Most of the rallies were the largest held by Chinese communities in these countries and all were staged peacefully.
In Ottawa, Canada, about 10,000 Chinese people held a rally on Parliament Hill on Sunday. The three-hour rally featured speeches, statements and patriotic songs, including China's national anthem, which was sung repeatedly.
Protesters chanted: "No riots," "No distortion," "Do you know the true Tibet?", "Don't mix sports and politics," "We want our home in one piece," and "Tibet was, is and always will be a part of China." Most protesters were dressed in red T-shirts printed with a map of China and the words "One China, One Family."
They urged Canada's media to avoid biased reports.
Waving the flags of both China and Canada, they urged Canadian Prime Minister Stephen Harper to improve Sino-Canadian relationships.
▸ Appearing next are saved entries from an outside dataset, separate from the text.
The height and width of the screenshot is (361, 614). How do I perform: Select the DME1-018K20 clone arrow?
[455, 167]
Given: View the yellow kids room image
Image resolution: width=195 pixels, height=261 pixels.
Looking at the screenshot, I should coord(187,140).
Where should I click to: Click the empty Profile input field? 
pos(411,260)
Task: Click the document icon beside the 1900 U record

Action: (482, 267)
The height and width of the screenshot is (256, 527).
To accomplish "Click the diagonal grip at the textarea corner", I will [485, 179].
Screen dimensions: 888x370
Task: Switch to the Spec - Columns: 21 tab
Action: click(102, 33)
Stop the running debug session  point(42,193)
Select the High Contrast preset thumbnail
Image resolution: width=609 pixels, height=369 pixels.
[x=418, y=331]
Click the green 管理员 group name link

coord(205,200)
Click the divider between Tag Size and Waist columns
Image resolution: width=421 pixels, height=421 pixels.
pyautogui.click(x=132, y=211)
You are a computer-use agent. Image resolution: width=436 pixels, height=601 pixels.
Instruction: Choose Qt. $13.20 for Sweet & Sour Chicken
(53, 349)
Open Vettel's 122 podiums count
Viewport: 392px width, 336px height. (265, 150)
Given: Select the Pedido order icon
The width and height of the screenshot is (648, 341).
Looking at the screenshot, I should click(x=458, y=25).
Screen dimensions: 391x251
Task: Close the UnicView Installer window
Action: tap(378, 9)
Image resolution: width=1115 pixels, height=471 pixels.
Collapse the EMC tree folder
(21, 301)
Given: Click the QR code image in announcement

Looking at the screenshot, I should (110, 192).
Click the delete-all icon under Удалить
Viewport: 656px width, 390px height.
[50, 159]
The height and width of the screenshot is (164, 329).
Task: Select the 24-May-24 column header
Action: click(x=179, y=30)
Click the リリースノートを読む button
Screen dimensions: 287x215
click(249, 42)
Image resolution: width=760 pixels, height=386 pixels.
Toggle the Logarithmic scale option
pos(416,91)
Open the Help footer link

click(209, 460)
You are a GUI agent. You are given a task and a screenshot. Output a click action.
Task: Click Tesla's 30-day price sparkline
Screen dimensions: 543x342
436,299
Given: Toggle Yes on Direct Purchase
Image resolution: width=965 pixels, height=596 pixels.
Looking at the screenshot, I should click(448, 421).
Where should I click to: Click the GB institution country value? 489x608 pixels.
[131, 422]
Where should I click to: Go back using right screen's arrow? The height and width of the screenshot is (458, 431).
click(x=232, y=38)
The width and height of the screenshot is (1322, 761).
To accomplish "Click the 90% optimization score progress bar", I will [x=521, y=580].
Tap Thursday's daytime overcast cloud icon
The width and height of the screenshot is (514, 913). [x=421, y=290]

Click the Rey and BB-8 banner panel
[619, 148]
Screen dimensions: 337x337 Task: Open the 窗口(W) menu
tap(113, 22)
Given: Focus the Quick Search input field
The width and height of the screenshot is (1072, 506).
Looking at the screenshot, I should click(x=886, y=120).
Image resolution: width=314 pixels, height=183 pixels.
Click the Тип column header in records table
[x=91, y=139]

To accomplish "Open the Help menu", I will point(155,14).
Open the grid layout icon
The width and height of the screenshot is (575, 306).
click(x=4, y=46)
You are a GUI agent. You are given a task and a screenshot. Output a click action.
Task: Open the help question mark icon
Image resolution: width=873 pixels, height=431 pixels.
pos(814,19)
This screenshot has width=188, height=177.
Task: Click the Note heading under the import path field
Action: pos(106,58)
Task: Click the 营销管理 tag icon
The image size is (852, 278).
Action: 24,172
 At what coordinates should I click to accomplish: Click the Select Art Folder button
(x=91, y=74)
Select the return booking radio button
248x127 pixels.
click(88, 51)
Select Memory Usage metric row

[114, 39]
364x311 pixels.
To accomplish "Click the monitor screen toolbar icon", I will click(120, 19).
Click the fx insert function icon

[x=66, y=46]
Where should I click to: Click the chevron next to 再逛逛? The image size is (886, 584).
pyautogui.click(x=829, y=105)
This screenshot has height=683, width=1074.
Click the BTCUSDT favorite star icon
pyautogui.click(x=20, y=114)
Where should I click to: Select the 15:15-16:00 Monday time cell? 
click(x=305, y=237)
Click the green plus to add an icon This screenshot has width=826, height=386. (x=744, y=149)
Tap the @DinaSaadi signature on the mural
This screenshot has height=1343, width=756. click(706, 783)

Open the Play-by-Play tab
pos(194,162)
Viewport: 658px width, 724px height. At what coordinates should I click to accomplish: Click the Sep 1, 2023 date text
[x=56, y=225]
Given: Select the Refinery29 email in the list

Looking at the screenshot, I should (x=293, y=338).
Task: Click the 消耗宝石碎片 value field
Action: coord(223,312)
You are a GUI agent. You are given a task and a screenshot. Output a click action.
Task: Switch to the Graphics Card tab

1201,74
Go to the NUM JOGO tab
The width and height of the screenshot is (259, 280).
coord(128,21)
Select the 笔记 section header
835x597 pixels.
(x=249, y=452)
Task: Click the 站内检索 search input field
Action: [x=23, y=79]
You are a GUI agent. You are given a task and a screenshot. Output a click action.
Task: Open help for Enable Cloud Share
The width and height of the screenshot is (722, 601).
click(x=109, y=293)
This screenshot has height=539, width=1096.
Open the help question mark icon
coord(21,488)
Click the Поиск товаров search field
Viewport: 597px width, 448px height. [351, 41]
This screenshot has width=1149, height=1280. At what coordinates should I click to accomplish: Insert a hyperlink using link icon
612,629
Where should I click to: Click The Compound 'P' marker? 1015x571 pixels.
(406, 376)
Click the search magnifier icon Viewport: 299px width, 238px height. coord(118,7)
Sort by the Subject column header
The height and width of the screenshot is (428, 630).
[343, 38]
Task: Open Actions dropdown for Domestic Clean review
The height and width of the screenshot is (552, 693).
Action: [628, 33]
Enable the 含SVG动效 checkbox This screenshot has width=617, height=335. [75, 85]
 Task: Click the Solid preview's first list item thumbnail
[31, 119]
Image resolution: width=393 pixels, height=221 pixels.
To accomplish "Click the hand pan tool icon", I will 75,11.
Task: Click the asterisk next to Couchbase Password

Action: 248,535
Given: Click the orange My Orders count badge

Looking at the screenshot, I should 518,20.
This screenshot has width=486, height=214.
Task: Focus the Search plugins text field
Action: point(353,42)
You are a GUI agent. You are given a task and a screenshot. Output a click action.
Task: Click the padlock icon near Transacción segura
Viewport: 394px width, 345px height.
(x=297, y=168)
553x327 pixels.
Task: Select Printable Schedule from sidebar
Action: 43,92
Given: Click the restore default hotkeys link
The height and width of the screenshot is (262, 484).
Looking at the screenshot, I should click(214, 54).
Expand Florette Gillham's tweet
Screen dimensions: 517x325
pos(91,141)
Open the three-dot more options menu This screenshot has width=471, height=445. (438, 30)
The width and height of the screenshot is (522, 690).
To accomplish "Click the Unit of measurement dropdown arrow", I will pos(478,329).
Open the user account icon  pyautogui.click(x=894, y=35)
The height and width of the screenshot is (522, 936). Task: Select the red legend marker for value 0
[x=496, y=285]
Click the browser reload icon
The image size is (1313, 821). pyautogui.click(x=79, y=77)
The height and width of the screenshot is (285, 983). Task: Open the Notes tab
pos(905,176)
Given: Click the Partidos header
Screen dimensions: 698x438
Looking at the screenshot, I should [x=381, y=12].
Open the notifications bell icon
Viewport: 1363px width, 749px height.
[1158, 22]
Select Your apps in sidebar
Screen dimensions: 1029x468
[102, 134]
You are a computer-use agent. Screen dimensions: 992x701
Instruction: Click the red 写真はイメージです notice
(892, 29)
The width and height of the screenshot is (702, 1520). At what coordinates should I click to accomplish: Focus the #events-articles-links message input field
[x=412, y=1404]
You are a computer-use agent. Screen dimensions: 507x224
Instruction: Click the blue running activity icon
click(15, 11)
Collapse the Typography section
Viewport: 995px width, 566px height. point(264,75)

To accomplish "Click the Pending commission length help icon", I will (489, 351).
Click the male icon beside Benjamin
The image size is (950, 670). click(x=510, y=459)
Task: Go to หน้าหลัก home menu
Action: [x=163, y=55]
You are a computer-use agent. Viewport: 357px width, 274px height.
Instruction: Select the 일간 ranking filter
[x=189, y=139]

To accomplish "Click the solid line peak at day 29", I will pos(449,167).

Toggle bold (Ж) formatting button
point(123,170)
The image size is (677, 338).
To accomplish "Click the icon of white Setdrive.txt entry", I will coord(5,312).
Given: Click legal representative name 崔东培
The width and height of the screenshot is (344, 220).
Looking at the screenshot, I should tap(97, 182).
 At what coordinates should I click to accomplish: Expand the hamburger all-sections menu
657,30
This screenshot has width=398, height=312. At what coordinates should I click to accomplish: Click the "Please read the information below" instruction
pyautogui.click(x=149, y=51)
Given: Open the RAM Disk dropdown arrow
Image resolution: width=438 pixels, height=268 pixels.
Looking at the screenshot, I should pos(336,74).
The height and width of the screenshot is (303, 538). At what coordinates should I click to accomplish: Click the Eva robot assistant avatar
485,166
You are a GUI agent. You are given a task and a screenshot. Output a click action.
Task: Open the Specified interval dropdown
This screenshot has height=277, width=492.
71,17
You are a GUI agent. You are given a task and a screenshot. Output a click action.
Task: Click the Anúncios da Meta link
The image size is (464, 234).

The rally, one of the biggest demonstrations by Chinese Canadians in about 50 years, was joined by Chinese communities from all across the country.
Ottawa resident Jeffrey Liu, 29, came out to show that he backs China and the Games.
"I'm here for the love of our nation, and to cheer for a peaceful Games with no politics," Liu said.
Harry Yang, 35, who rode the bus for four hours from his home in Toronto to attend the rally, said: "Those Americans ... I don't think they really care about human rights in China. They are just trying to give trouble to a potential competitor. It's only dirty politics."
Ling Wang, a 30-year-old medical researcher from Toronto, concurred, saying: "We don't want anyone separating our country."
Dan Wang, 35, of Montreal, said Canadian journalists need to travel to China in order to get an accurate understanding of what they are reporting.
In Australia, more than 5,000 Chinese people rallied in Sydney despite thunderstorms and rain on Sunday. The rally started from the Sydney Entertainment Center and ended at Hyde Park, about a kilometer away. They carried a large banner that read "Protect the motherland's unification and we want world peace."
In Hyde Park, they observed a minute of silence to pay tribute to the civilian victims killed by rioters during the March 14 riots in Lhasa.
In Melbourne, about 5,000 Chinese took part in a rally under the banner "Tell the truth of the Tibet issue and protect the motherland's unification." Chinese students stood in the city's Federal Square and handed out English pamphlets about the Lhasa riots.
In Dublin, Ireland, about 2,000 Chinese held a rally on Saturday. The rally was called to "protest against Tibetan separatists and support the Beijing Olympics." It was the largest rally organized by Chinese in the country.
Chinese in the Netherlands launched a campaign against misleading reports and distortion of the facts in the coverage of the Tibet's unrest last month. They also protested against the biased coverage of last week's attempts to disrupt Olympic torch relays in London, Paris and San Francisco.
"As Chinese, we are seriously protesting the way Western media outlets reported the Tibet unrest, which were mostly exaggerated and far from the truth," said a petition in local Chinese newspapers. The campaign called on more Chinese associations to join the protest.
Chinese Canadians assemble on Parliament Hill in Ottawa holding banners and Chinese national flags to express their objection to Tibetan separatists, their support for the Beijing Olympics and their hurt, dismay and feelings of frustration over biased Western media reports of last month's riots in Lhasa.